▶ EXERCISE SET
**1)** Reproduce the Pentax K1000 SE article below, word for word and in full.
**2)** Format lines from the rows below as a Markdown table with two columns, Index and Entry, numbering each line and omitting blank lines and the pictures. Begin at the line of the rows that contains "Image resolution: width=1280" and continue through the end of the rows.

▶ DOCUMENT TEXT
Pentax K1000 SE: Why is it so good?

Pentax K1000 SE front
A front view of the Pentax K1000 SE and a roll of Kodak Plus-X 125. The SMC Pentax-M 50mm f/2.0 isn’t the sharpest lens I’ve ever used, but it’s small and light, and overall quite competent. (Daniel J. Schneider)

The Pentax K1000 is a fully mechanical, fully manual 35mm SLR with a solid pedigree, and access to a wide variety of excellent lenses and accessories. Millions were made.

The K1000’s biggest claim to fame may be its spectacular reputation as an excellent camera for beginners and students. How spectacular? It appears on nearly every list and in every forum thread about the best beginner film cameras that I could find. No, seriously — it’s on this one, and this one, and this one, and this one, and this one, and this one, and this one, and this one, and this one, and this one, and this one, and this one, and this one, and this one.

Now, to be fair, it’s not listed at the top of all those lists — in fact, it’s not on the top of many. But it’s on them all, and ranks quite high on most. Only one other camera appears that frequently: the Canon AE-1. Given the choice between the two, I’d take the Pentax in a heartbeat.

Why? It’s completely manual, has access to as many or more lenses, and is more likely to have stood the test of time than a Canon A-body camera.

I’m on my third K1000. I had one and apparently misplaced it, and then I found two more in a single day earlier this year. I chose the K1000 SE model for my tests.

Objective Stuff

The K1000 was introduced in 1976 as a slightly-updated successor to the successful Spotmatic line. It added open-aperture metering and a bayonet mount. Production shifted from Japan to Hong Kong, and later to mainland China, in the years before the K1000 was finally discontinued in 1997.

▶ DATASET EXCERPTS

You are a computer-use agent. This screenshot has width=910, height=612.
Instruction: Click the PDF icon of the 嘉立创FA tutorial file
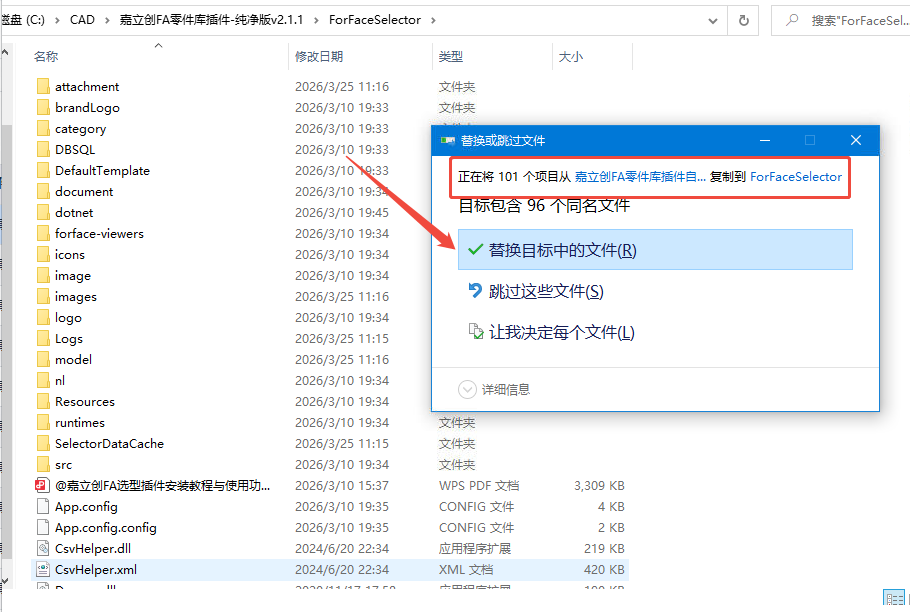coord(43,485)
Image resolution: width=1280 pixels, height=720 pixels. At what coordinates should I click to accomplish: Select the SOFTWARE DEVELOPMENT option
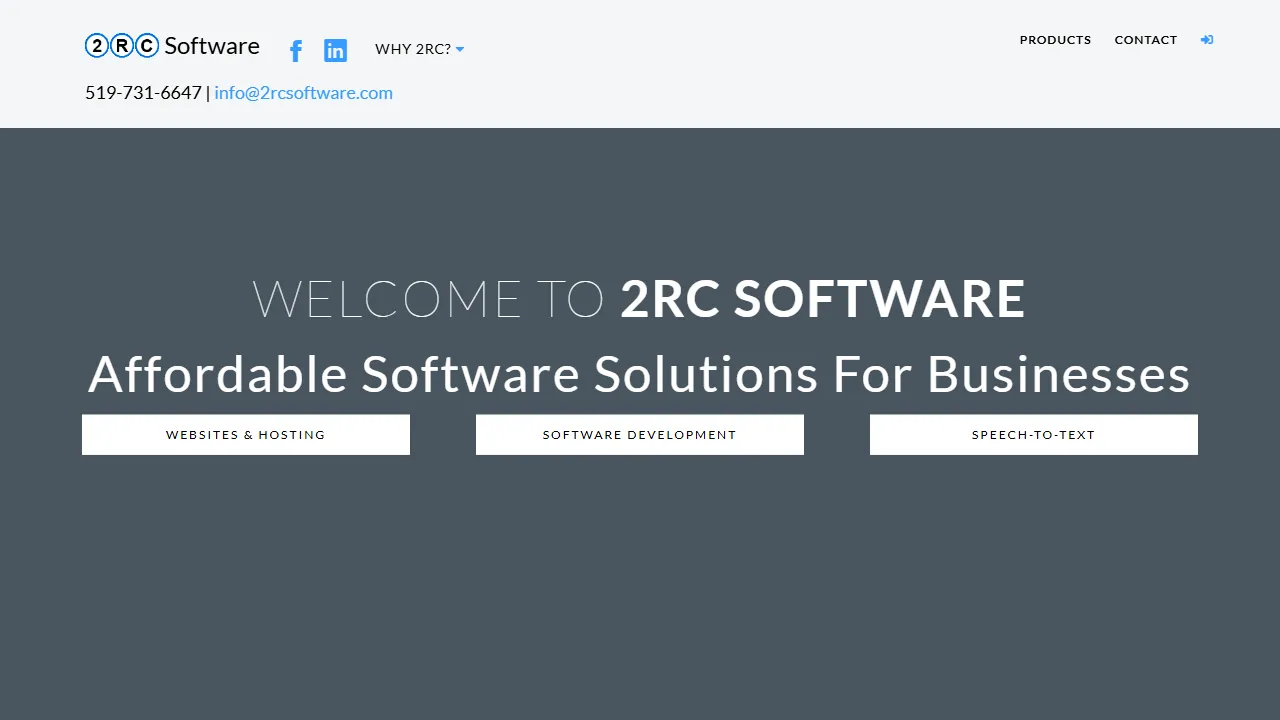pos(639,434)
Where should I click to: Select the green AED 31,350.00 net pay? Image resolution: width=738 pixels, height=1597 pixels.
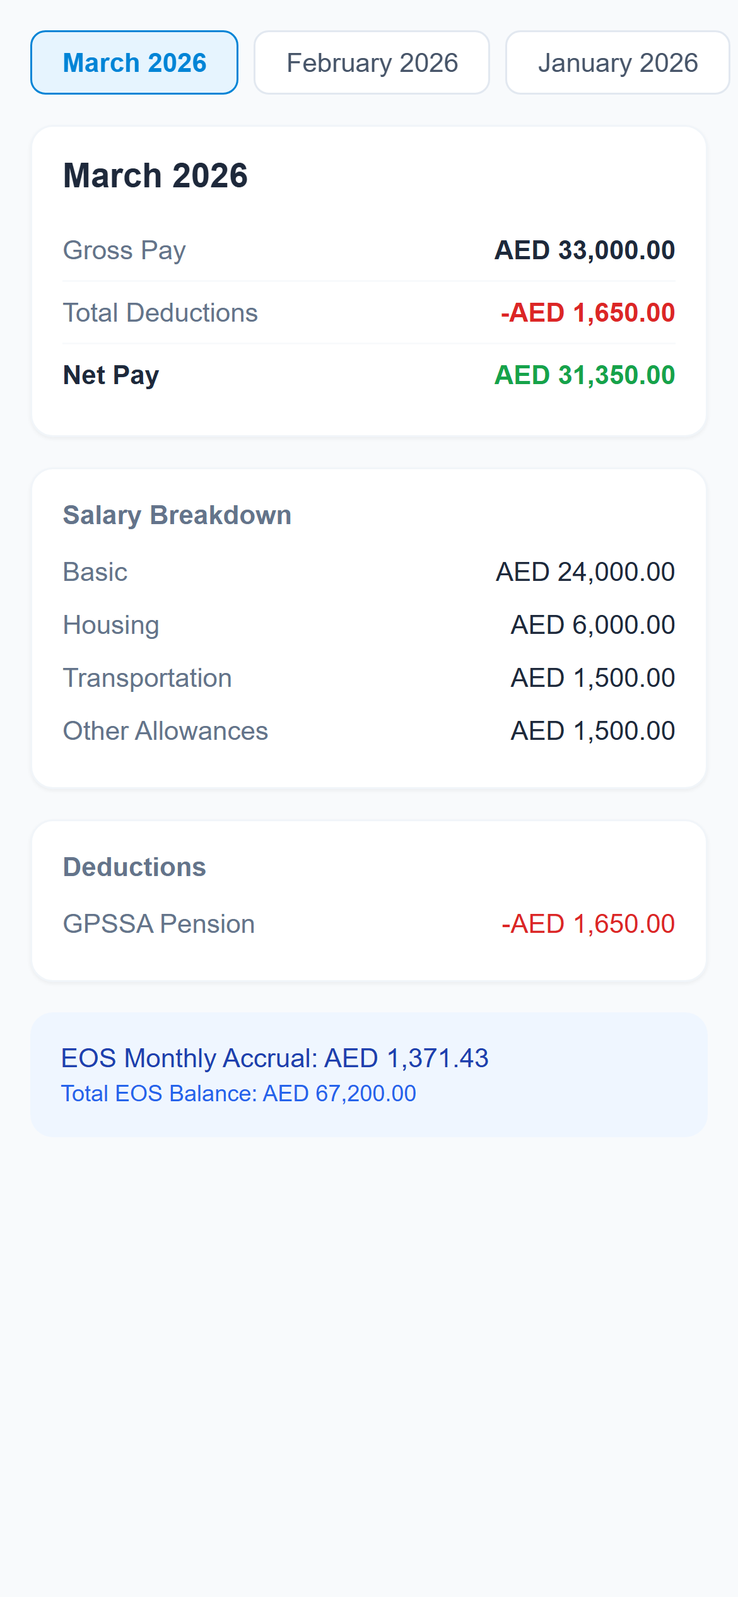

▶ RESULTS FOR THE EXERCISE
**1)**
Pentax K1000 SE: Why is it so good?

Pentax K1000 SE front
A front view of the Pentax K1000 SE and a roll of Kodak Plus-X 125. The SMC Pentax-M 50mm f/2.0 isn’t the sharpest lens I’ve ever used, but it’s small and light, and overall quite competent. (Daniel J. Schneider)

The Pentax K1000 is a fully mechanical, fully manual 35mm SLR with a solid pedigree, and access to a wide variety of excellent lenses and accessories. Millions were made.

The K1000’s biggest claim to fame may be its spectacular reputation as an excellent camera for beginners and students. How spectacular? It appears on nearly every list and in every forum thread about the best beginner film cameras that I could find. No, seriously — it’s on this one, and this one, and this one, and this one, and this one, and this one, and this one, and this one, and this one, and this one, and this one, and this one, and this one, and this one.

Now, to be fair, it’s not listed at the top of all those lists — in fact, it’s not on the top of many. But it’s on them all, and ranks quite high on most. Only one other camera appears that frequently: the Canon AE-1. Given the choice between the two, I’d take the Pentax in a heartbeat.

Why? It’s completely manual, has access to as many or more lenses, and is more likely to have stood the test of time than a Canon A-body camera.

I’m on my third K1000. I had one and apparently misplaced it, and then I found two more in a single day earlier this year. I chose the K1000 SE model for my tests.

Objective Stuff

The K1000 was introduced in 1976 as a slightly-updated successor to the successful Spotmatic line. It added open-aperture metering and a bayonet mount. Production shifted from Japan to Hong Kong, and later to mainland China, in the years before the K1000 was finally discontinued in 1997.

**2)**
| Index | Entry |
|---|---|
| 1 | Image resolution: width=1280 pixels, height=720 pixels. At what coordinates should I click to accomplish: Select the SOFTWARE DEVELOPMENT option |
| 2 | pos(639,434) |
| 3 | Where should I click to: Select the green AED 31,350.00 net pay? Image resolution: width=738 pixels, height=1597 pixels. |